ACTION ITEM: Lines before the one containing "Where should I click to: Select" are not wanted; restate the rest below word for word, through the last line, but drop any pictures.

___ DATASET CONTENT

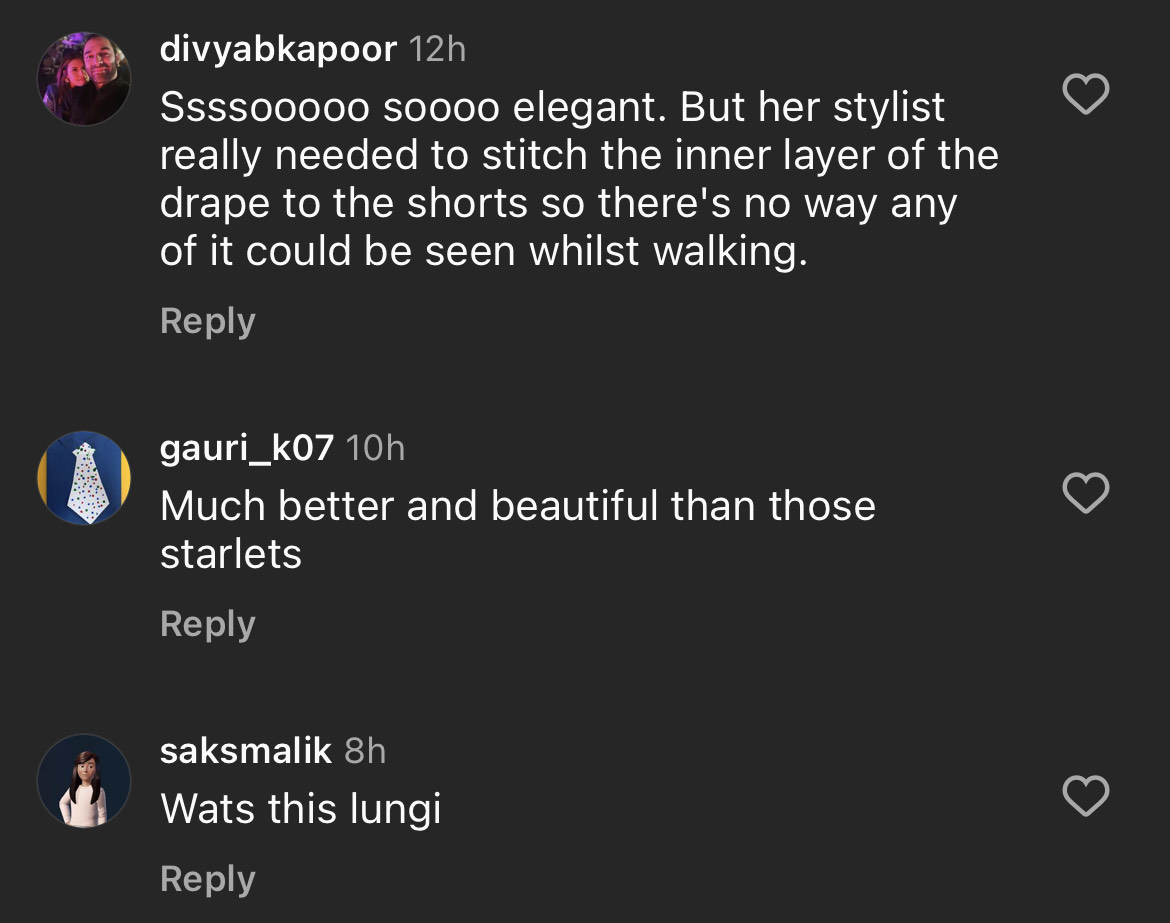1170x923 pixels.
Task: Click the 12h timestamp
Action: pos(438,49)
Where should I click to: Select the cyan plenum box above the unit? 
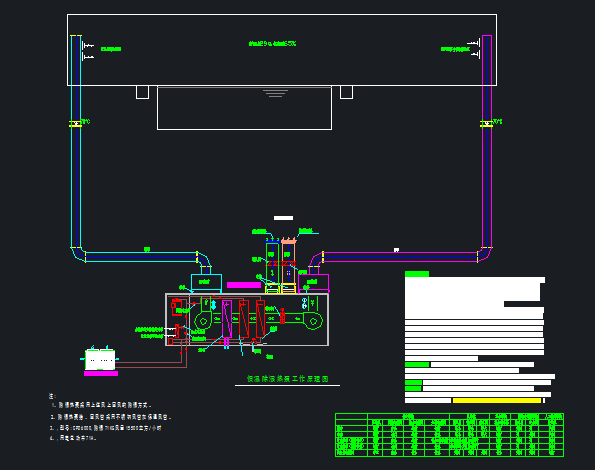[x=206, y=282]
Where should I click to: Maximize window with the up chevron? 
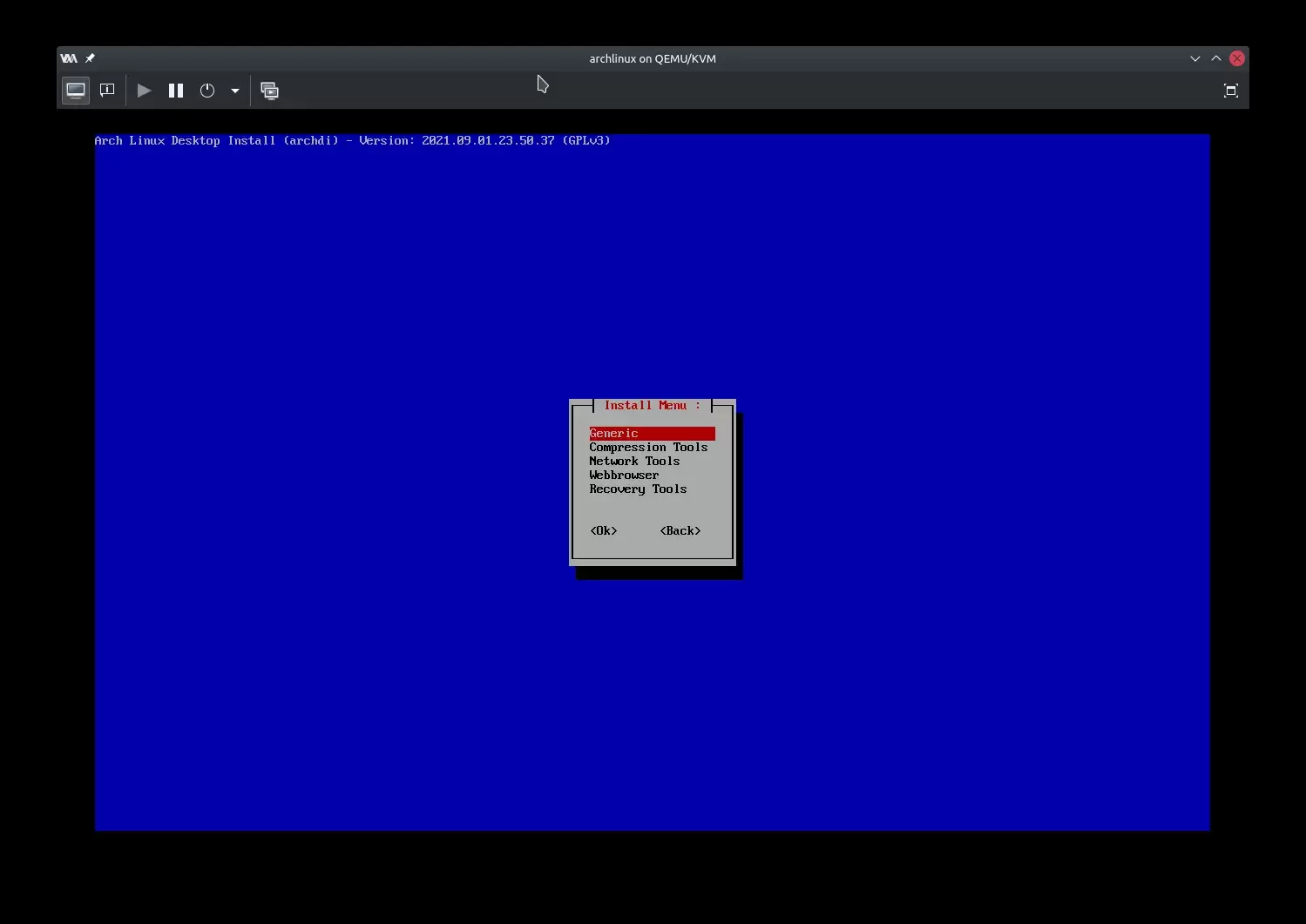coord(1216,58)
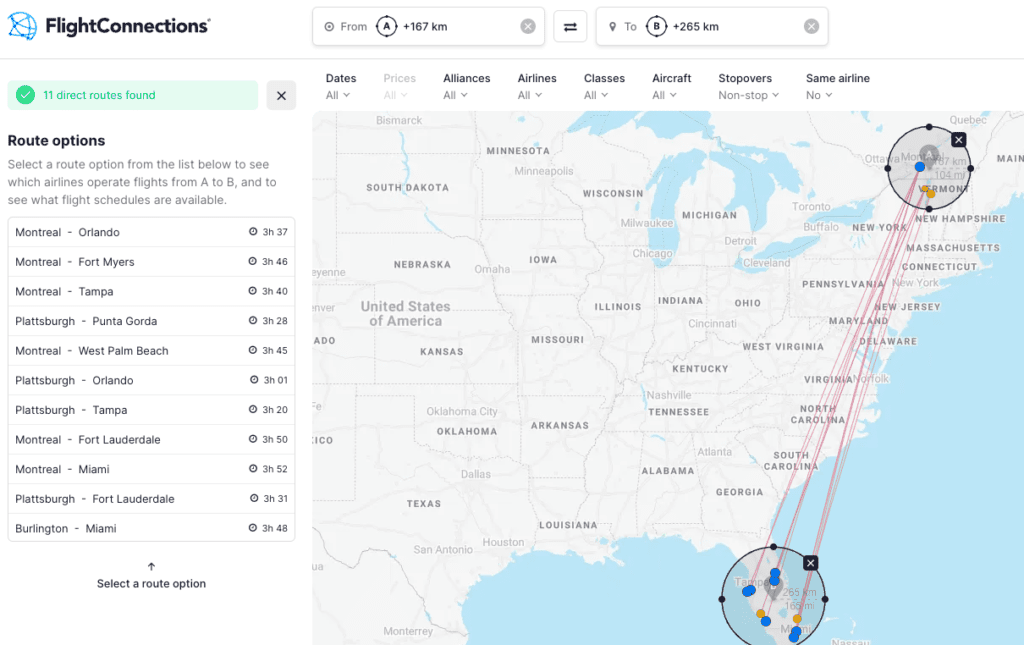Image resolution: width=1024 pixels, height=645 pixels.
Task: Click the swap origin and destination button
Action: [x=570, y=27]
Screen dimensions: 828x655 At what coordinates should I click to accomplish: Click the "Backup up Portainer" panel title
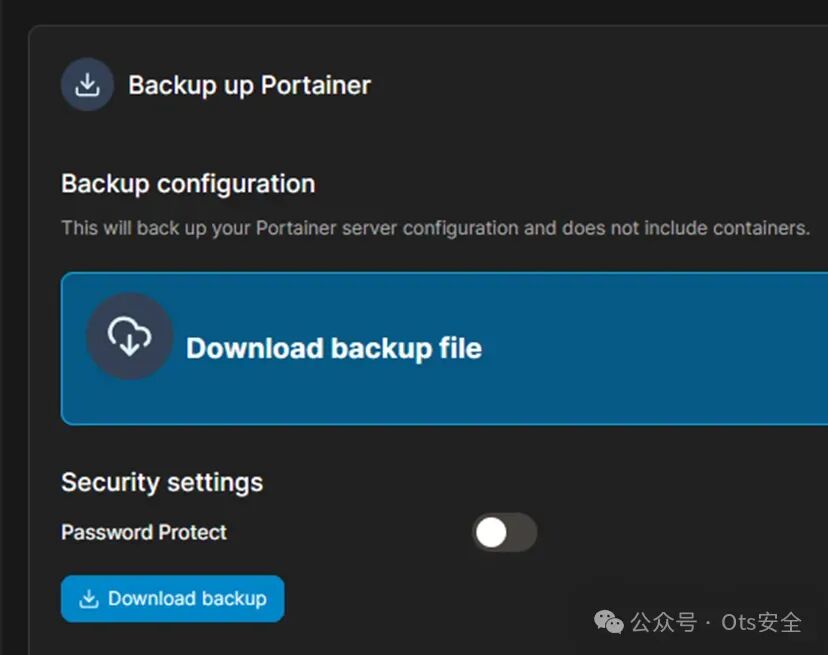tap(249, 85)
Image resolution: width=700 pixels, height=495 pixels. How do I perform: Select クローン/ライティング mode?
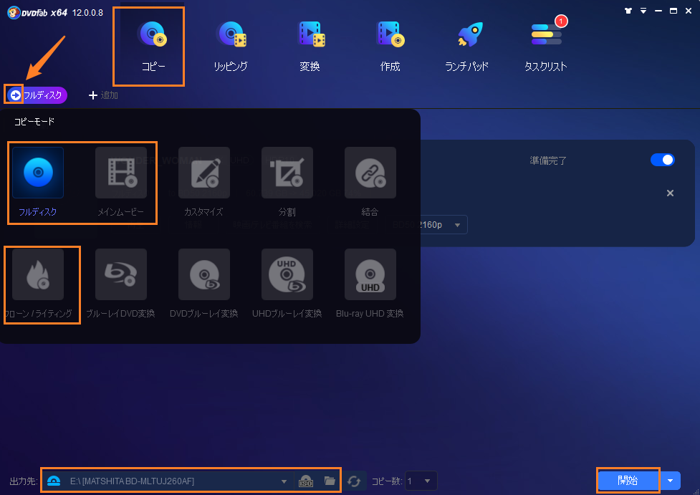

______

RESULT FOR THIS TASK:
Where should I click to: Select the cyan plenum box above the unit? 
[x=206, y=282]
Where should I click to: Maximize window with the up chevron? 
coord(1216,58)
Image resolution: width=1024 pixels, height=645 pixels.
Task: Click the swap origin and destination button
Action: [x=570, y=27]
Screen dimensions: 828x655 At what coordinates should I click to accomplish: Click the "Backup up Portainer" panel title
tap(249, 85)
Image resolution: width=700 pixels, height=495 pixels. How do I perform: Select クローン/ライティング mode?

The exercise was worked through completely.